Limits of the Optically Active Cortex of the Rabbit. ∗

The approximate coincidence of the optically excitable area with the area striata as defined histologically may be inferred from the work of Kornmuller 1 on the Berger rhythm, and of Bartley and Bishop 2 on responses to stimulation of the optic nerve. We have here examined the limits of optic cortex histologically and physiologically in the same animals. The physiological technique has been described (Bartley and Bishop 2 )., Ten animals were used. In 5 the indifferent electrode was fastened to bone adjoining the exposed cortex; in 5, it was plunged through the cortex to the subjacent white matter. In the animals of both series the local recording electrode was moved across the margins of the optic area, recording consecutively from series of points. Identifying stabs served to locate recorded points in 20 micron frontal sections cut serially from the cortex studied. The serial sections from each brain were used to reconstruct the histo-logical boundaries of the area striata at 10 diameters (Fig. 1A). Upon these reconstructions were entered the physiological data.

The lateral border of the area striata, determined by the histolog-ical criteria of Rose, 3 coincided closely with the functionally defined limit of the optically active area. In our histological preparations a transition zone of 1 to 2 mm. width occurred between the area striata and the neighboring area occipetalis which we could not assign exclusively to either field., The stabs which identified recorded points of minimal response on the lateral margin fell within the his-tological transition zone.

The medial border of the histologically defined area was significantly overlapped by the optically active area in each of the 10 animals used in the experiments. Records taken from serial points on frontal planes between the anatomical center of the area striata and the midline (Fig. IB) demonstrated that the medial margin of the optically active area fell within the transition zone, about 2 mm. wide, between the areas parastriata and retrosplenialis (Figs. 1A and 1C). The area parastriata in the rabbit, which underlies a shallow parasagittal fissure, is, therefore, a part of the optic projection area; and from this and other evidence we conclude that it represents no more than a fissural adaptation of the histological pattern of the area striata.

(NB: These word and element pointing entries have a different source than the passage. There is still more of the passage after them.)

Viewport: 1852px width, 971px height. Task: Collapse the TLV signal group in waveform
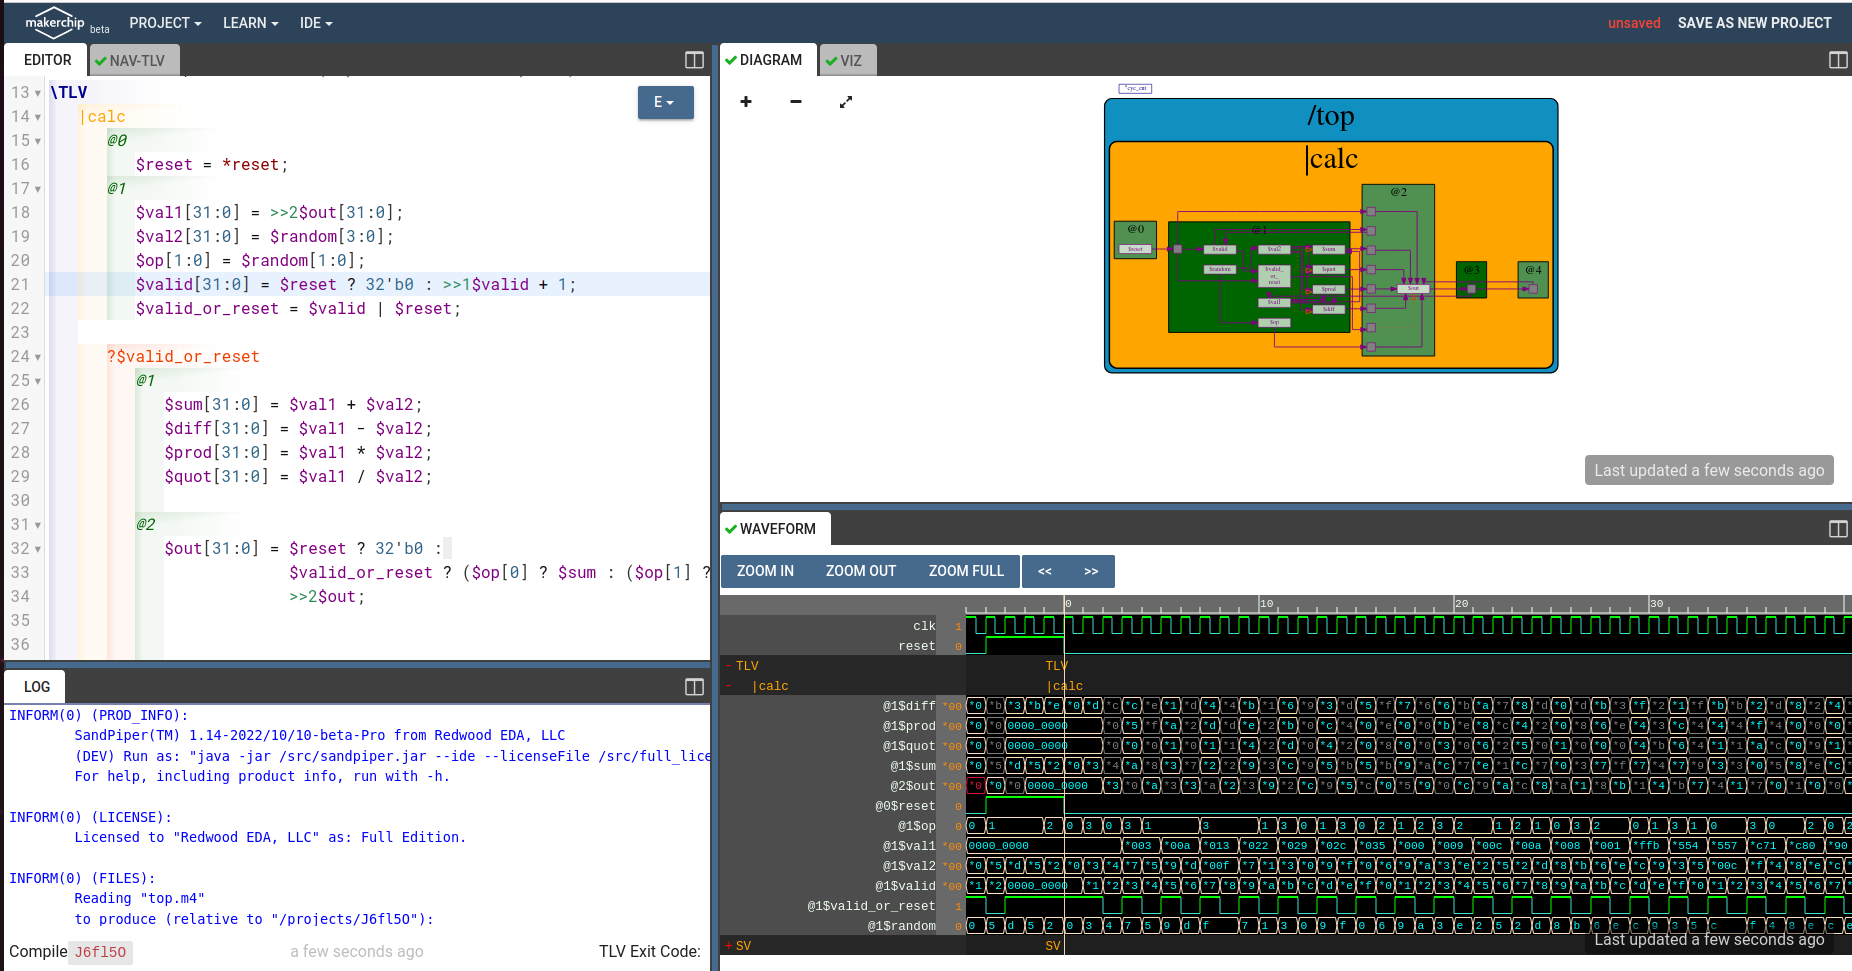coord(729,666)
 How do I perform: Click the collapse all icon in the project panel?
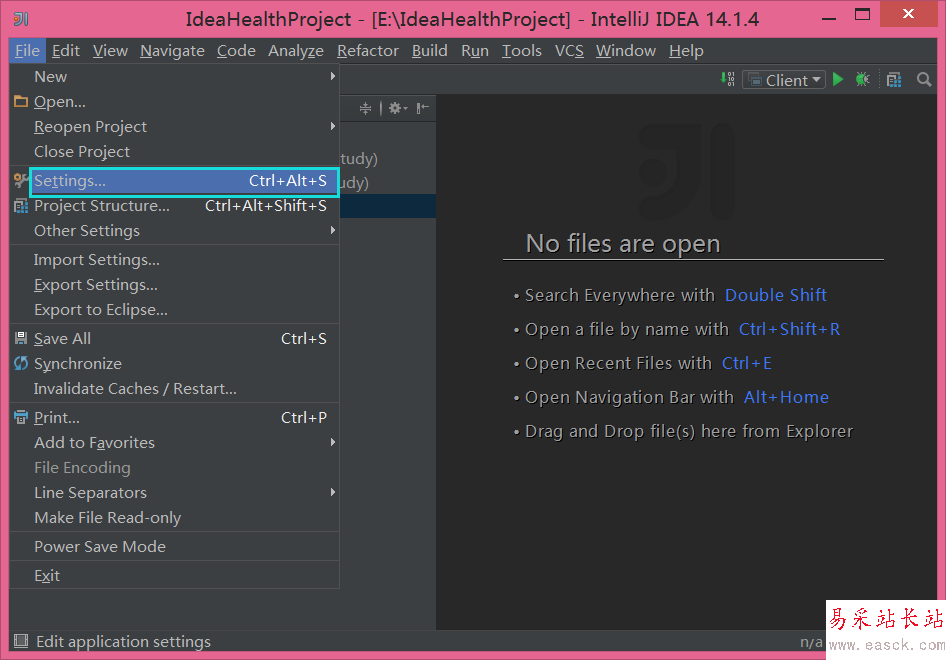point(365,108)
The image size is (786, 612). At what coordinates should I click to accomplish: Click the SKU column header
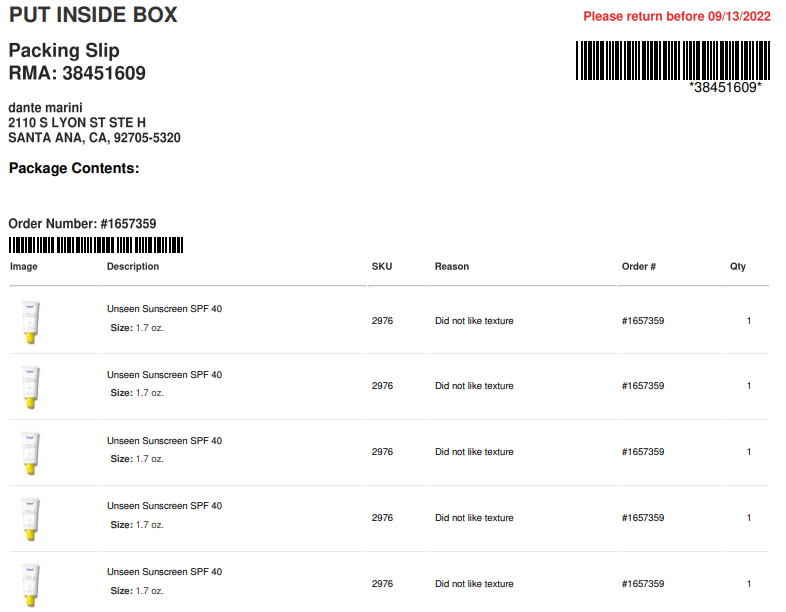point(381,267)
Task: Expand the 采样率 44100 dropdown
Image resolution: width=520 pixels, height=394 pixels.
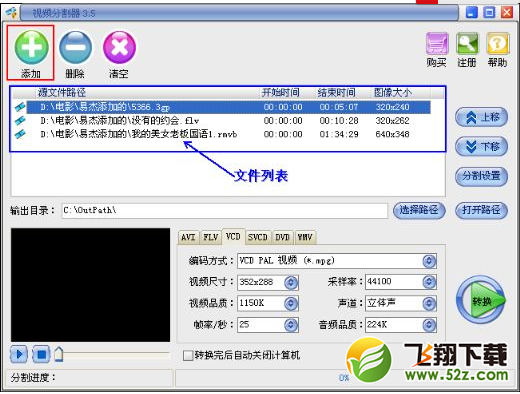Action: click(429, 282)

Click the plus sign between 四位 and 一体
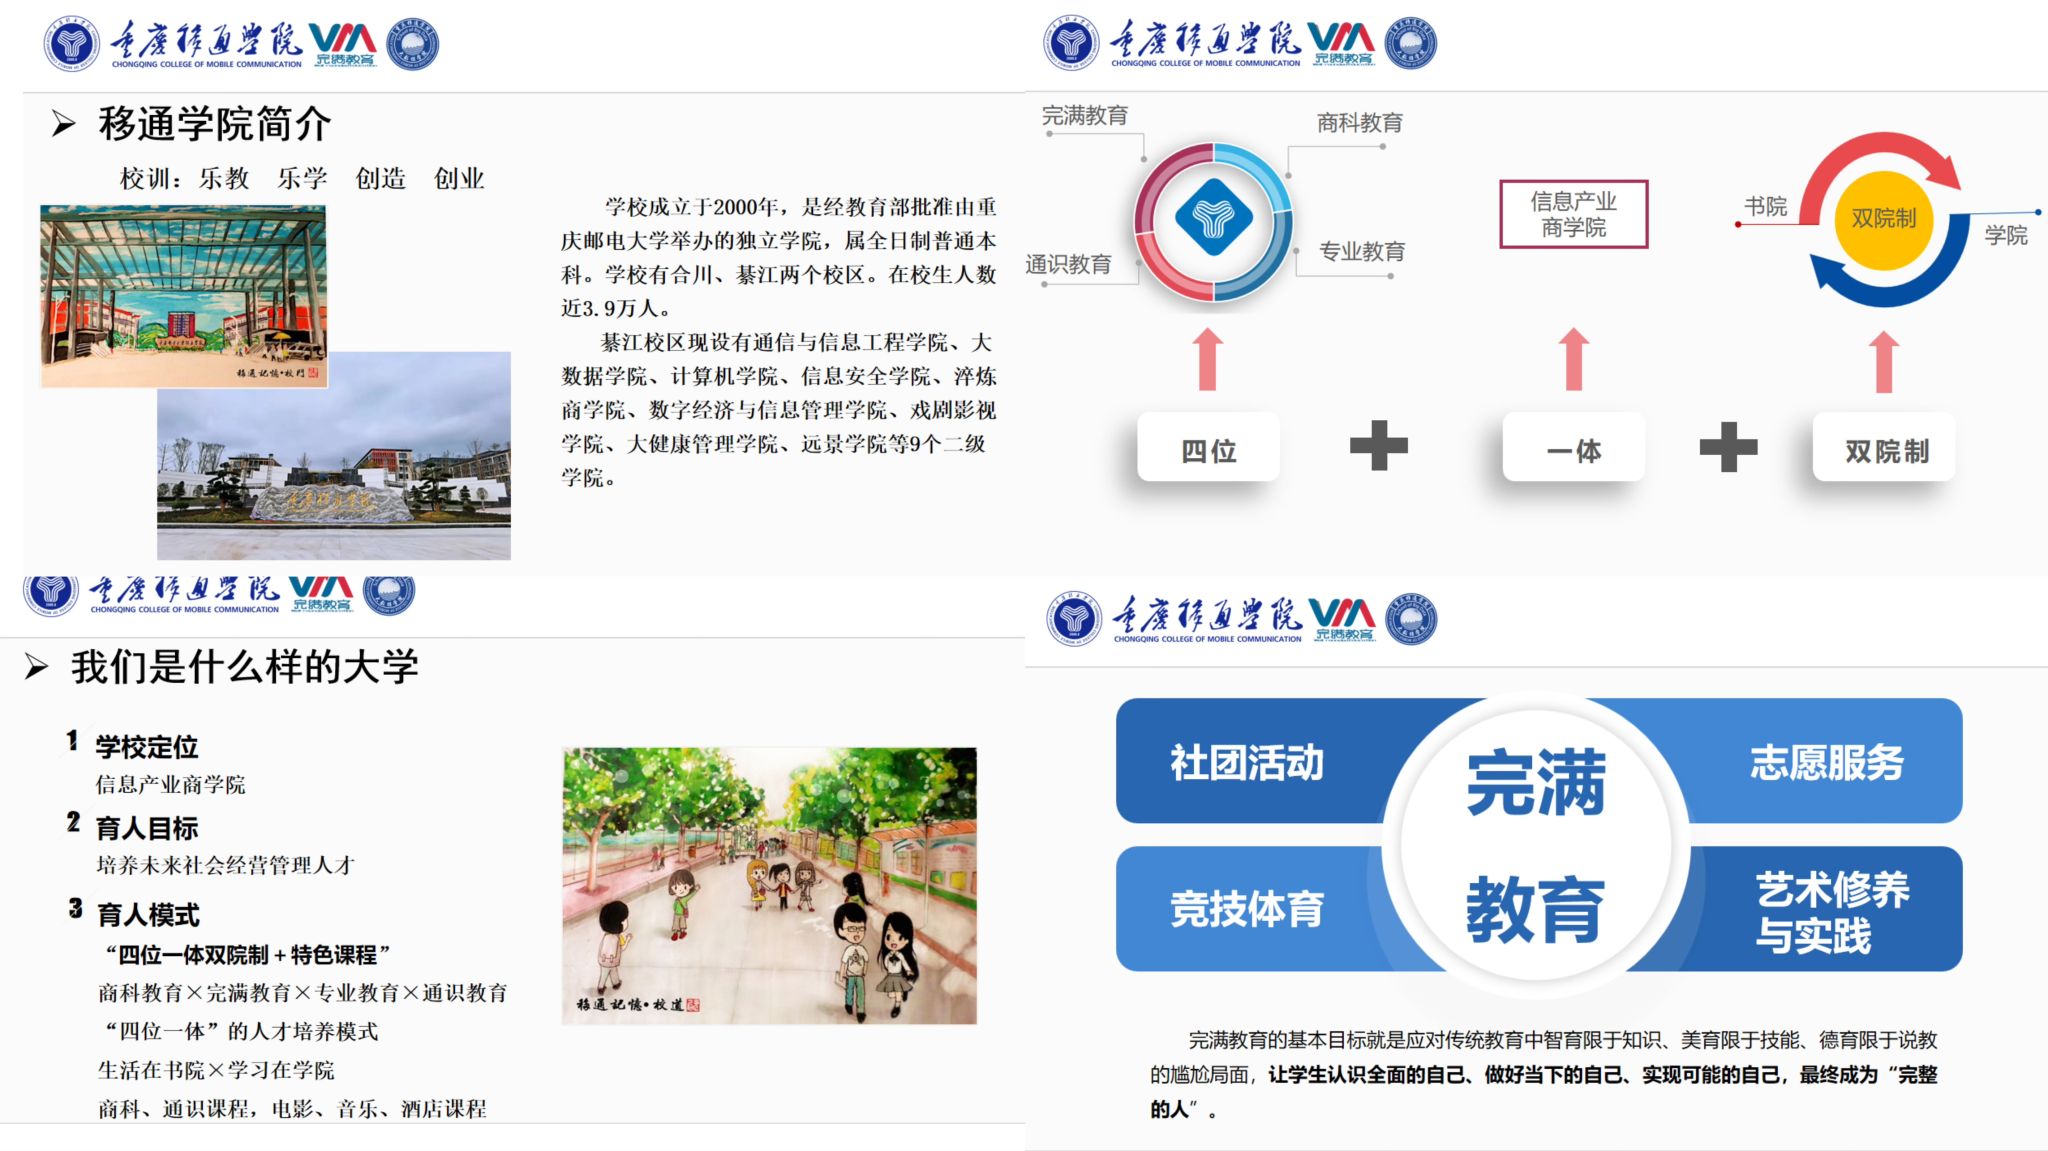coord(1378,446)
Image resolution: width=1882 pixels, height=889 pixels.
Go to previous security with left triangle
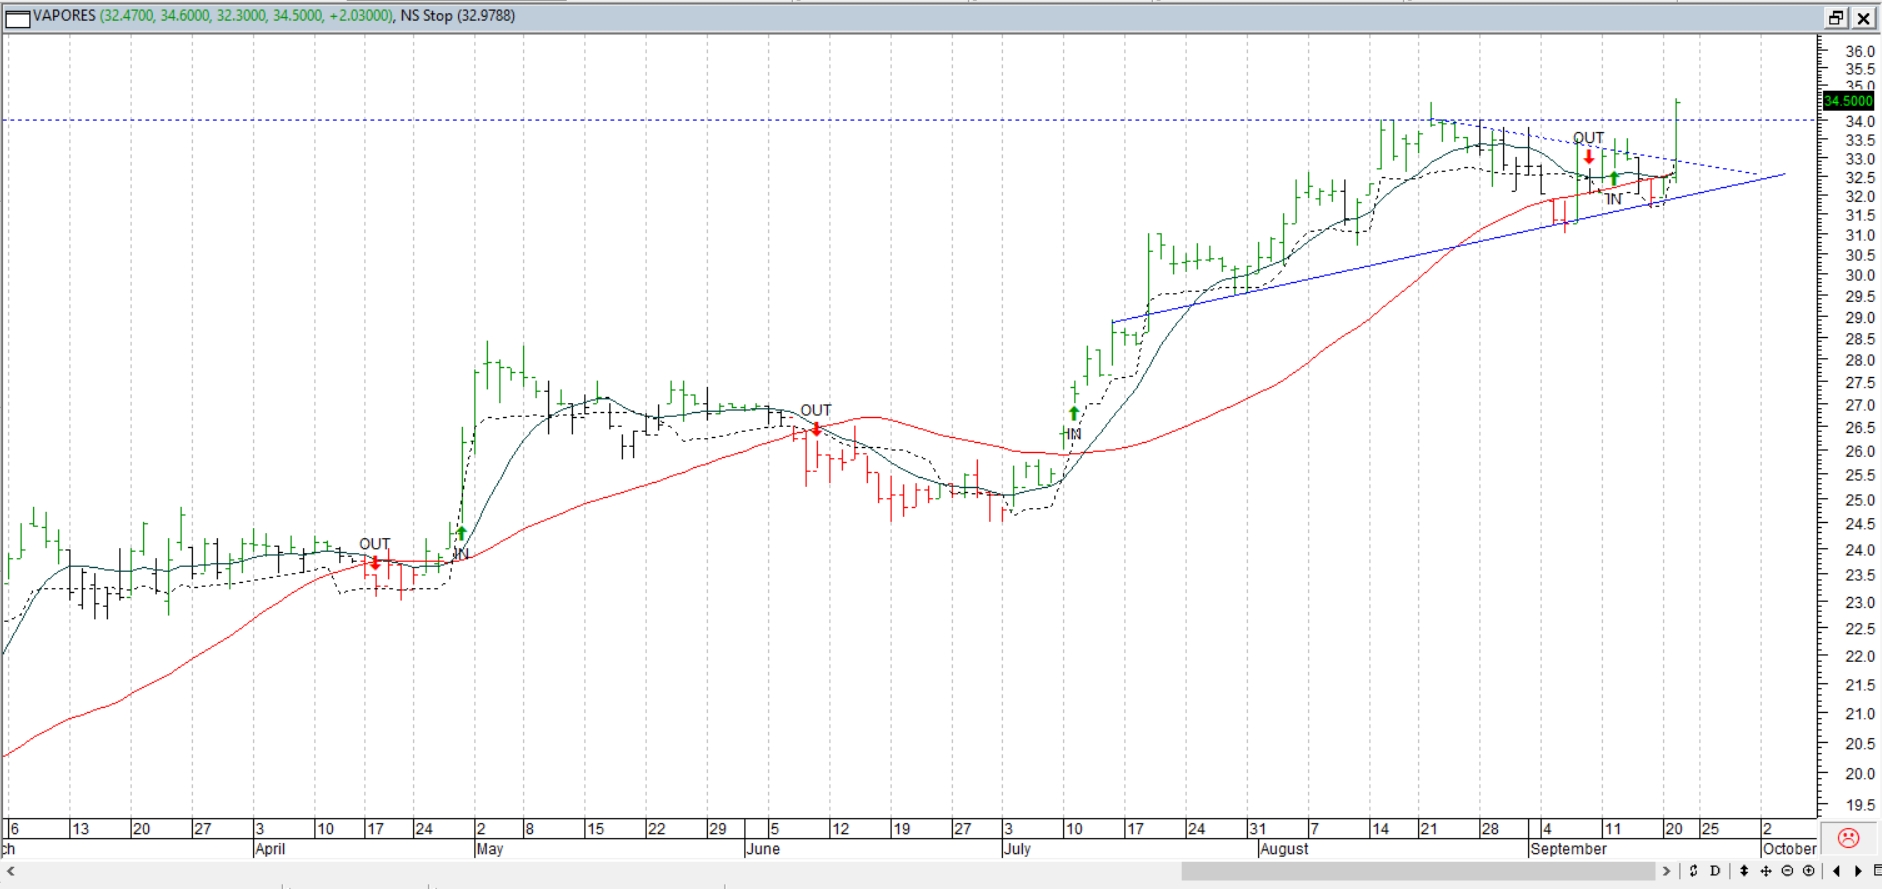(1837, 871)
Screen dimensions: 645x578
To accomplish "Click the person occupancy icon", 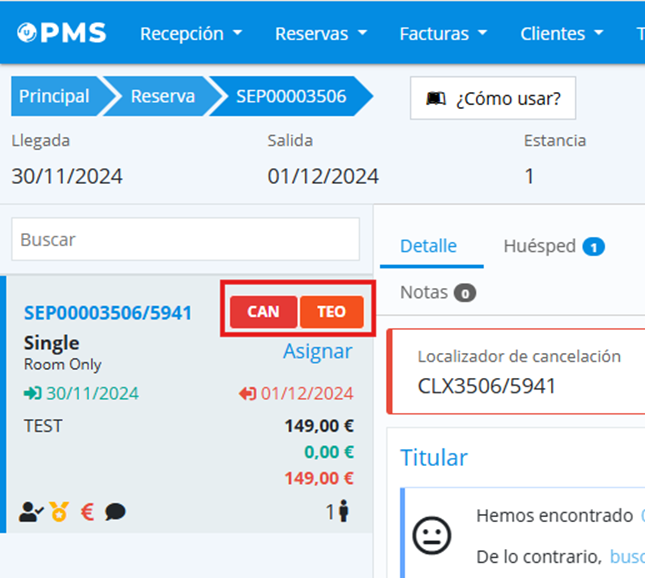I will point(343,512).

The anterior histological border coincides approximately with the limit of the optically active cortex in this direction.

The posterior margin determined histologically or physiologically falls at the posterior pole of the hemisphere. Due to the rapid curving of the cortex at this point and the consequent disarrangement of the layer pattern in frontal sections, the correlation of histological and elecitrophysiological data was less reliable than on the other borders.

With the complication noted at the medial border, the coincidence between the previously defined architectonic area striata and the field of optically induced cortical response is satisfactory. This appears to justify utilizing the electro-physiological method in defining the boundaries of other projection areas from which induced responses can be recorded following stimulation of the appropriate sensory nerves.